Fizemos a primeira edição da Xapuri lá mesmo, na Reserva, em uma noite. Optamos por centrar na pauta socioambiental. Nossa primeira capa foi sobre os povos indígenas isolados do Acre: ‘Isolados, Bravos, Livres: Um Brasil Indígena por Conhecer”. Depois de tudo pronto, Jaime inventou de fazer uma outra boneca, “porque toda revista tem que ter número zero”.

Dessa vez finquei pé, ficamos com a capa indígena. Voltei pra Brasília com a boneca praticamente pronta e com a missão de dar um jeito de imprimir. Nos dias seguintes, o Jaime veio pra Formosa, pra convencer minha irmã Lúcia a revisar a revista, “de grátis”. Com a primeira revista impressa, a próxima tarefa foi montar o Conselho Editorial.

Jaime fez questão de visitar, explicar o projeto e convidar pessoalmente cada conselheiro e cada conselheira (até a doença agravar, nos seus últimos meses de vida, nunca abriu mão dessa tarefa). Daqui rumamos pra Goiânia, para convidar o arqueólogo Altair Sales Barbosa, nosso primeiro conselheiro. “O mais sabido de nóis,” segundo o Jaime.

Trilhamos uma linda jornada. Em 80 meses, Jaime fez questão de decidir, mensalmente, o tema da capa e, quase sempre, escrever ele mesmo. Às vezes, ligava pra falar da ótima ideia que teve, às vezes sumia e, no dia certo, lá vinha o texto pronto, impecável.

Na sexta-feira, 9 de julho, quando preparávamos a Xapuri 81, pela primeira vez em sete anos, ele me pediu para cuidar de tudo. Foi uma conversa triste, ele estava agoniado com os rumos da doença e com a tragédia que o Brasil enfrentava. Não falamos em morte, mas eu sabia que era o fim.

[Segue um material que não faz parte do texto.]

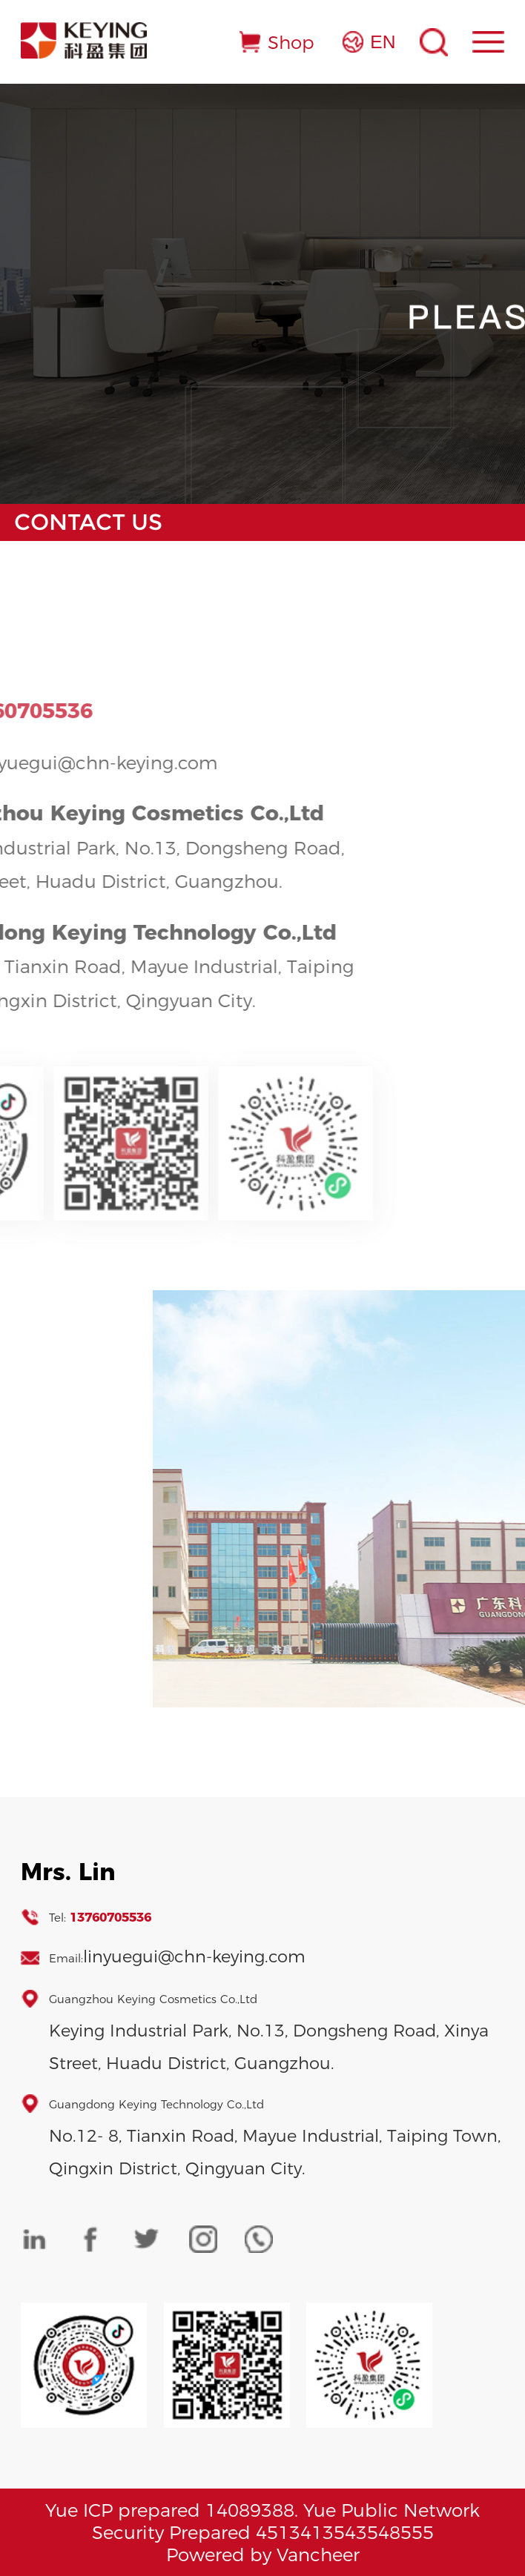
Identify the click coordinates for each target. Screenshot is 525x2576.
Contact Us (88, 522)
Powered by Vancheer (263, 2554)
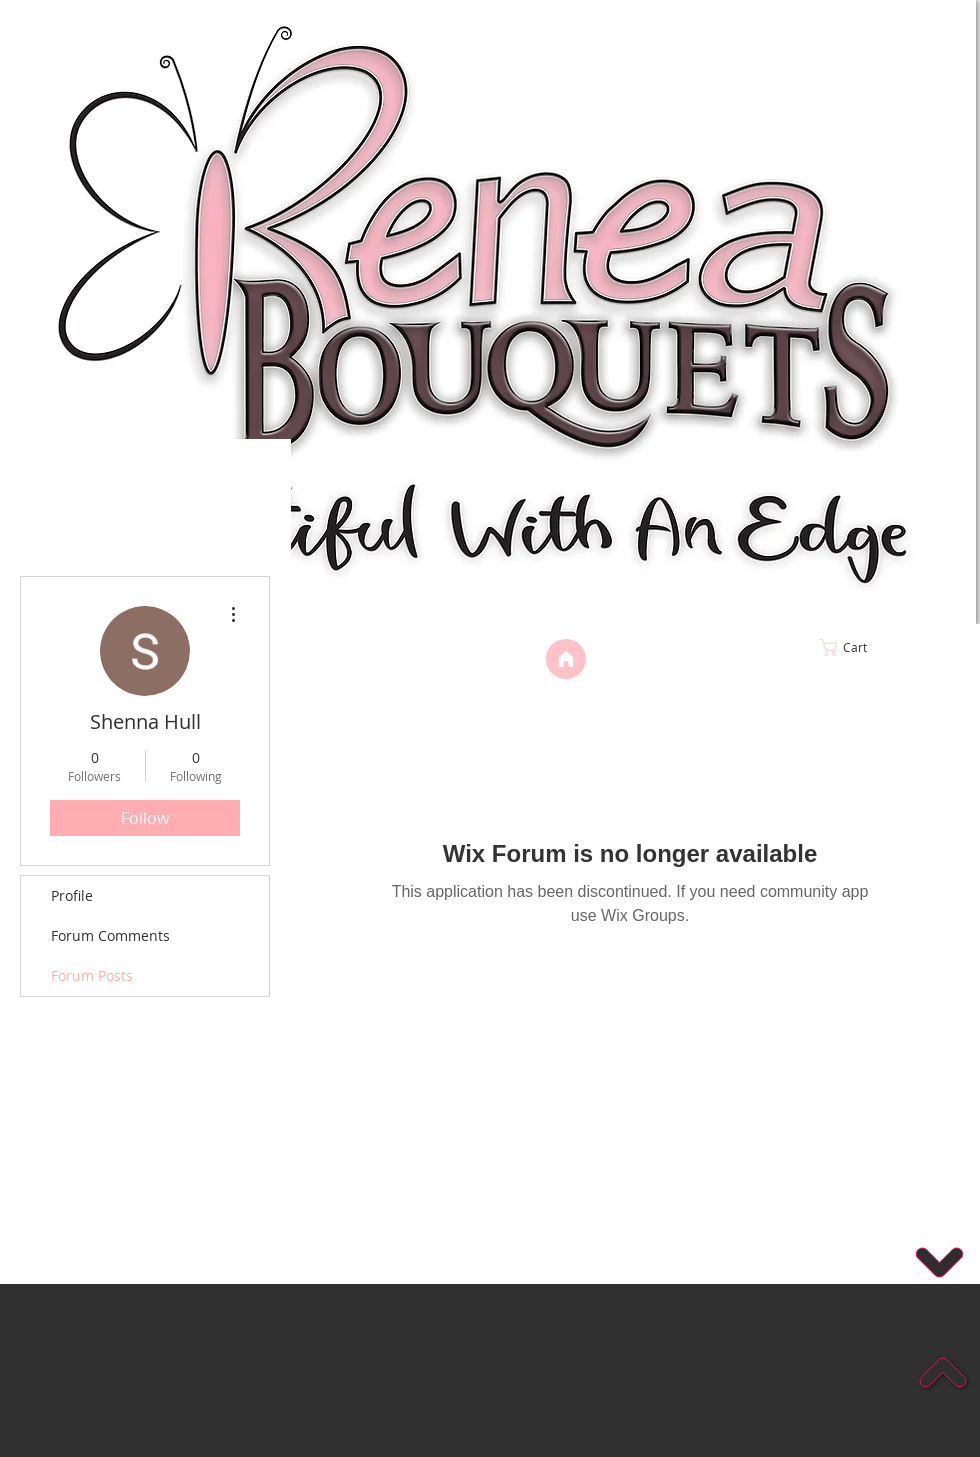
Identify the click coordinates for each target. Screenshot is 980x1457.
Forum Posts (92, 975)
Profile (72, 895)
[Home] (566, 659)
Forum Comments (110, 935)
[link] (885, 647)
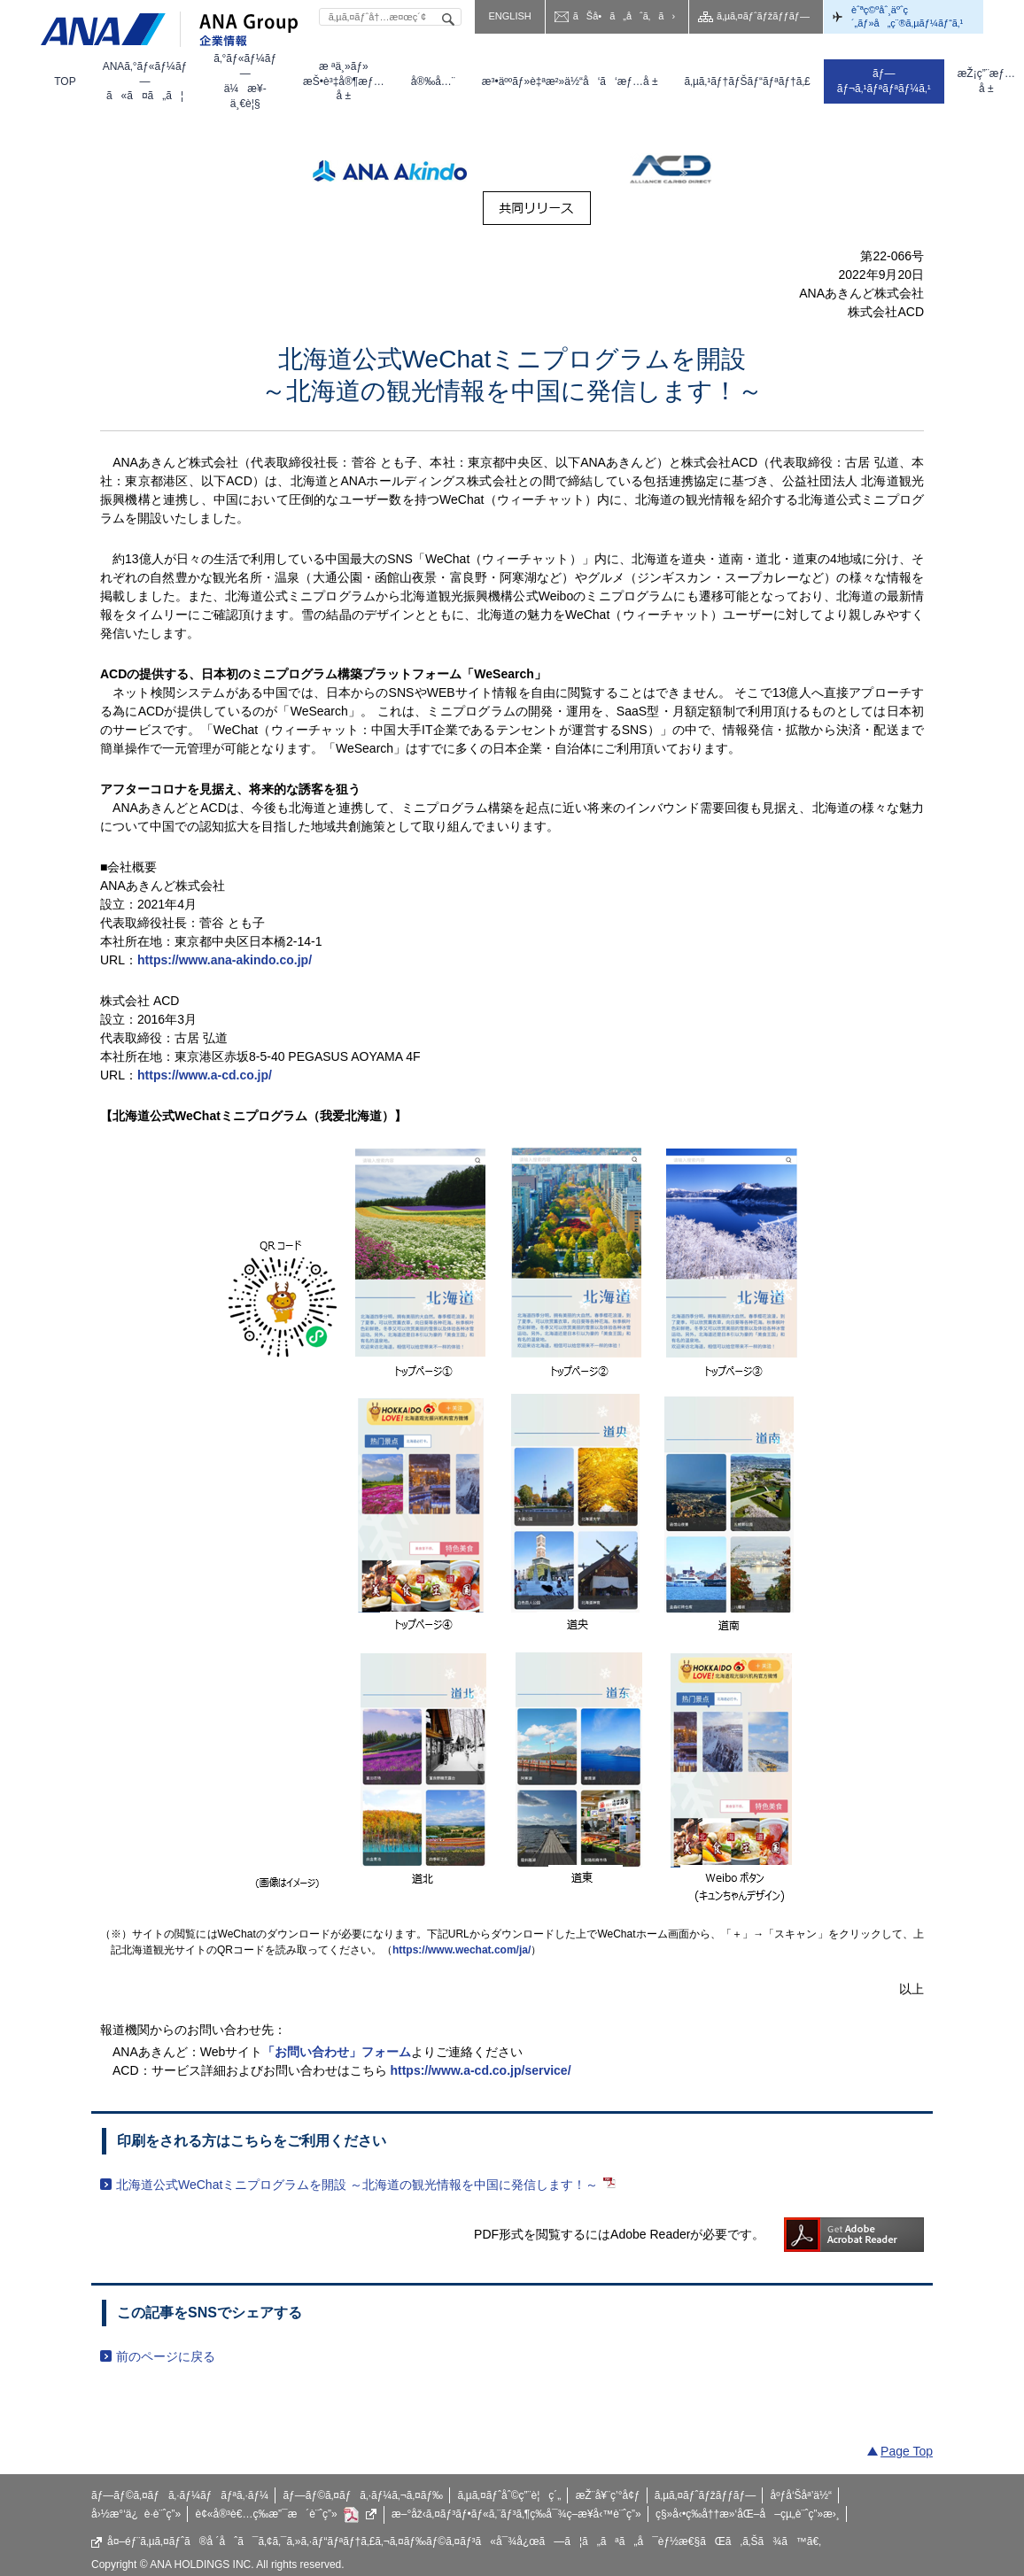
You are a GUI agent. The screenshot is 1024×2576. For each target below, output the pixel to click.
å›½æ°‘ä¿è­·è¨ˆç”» (136, 2514)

Hoje, cá estamos nós, sem as capas do Jaime, sem as pautas do Jaime, sem o linguajar do Jaime, sem o jaimês da Xapuri, mas na labuta, firmes na resistência. Mês sim, mês sim de novo, como você sonhava, Jaiminho, carcamos porva e, enfim, chegamos à nossa edição número 100. E, depois da Xapuri 100, como era desejo seu, a gente segue esperneando.

Fica tranquilo, camarada, que por aqui tá tudo direitim.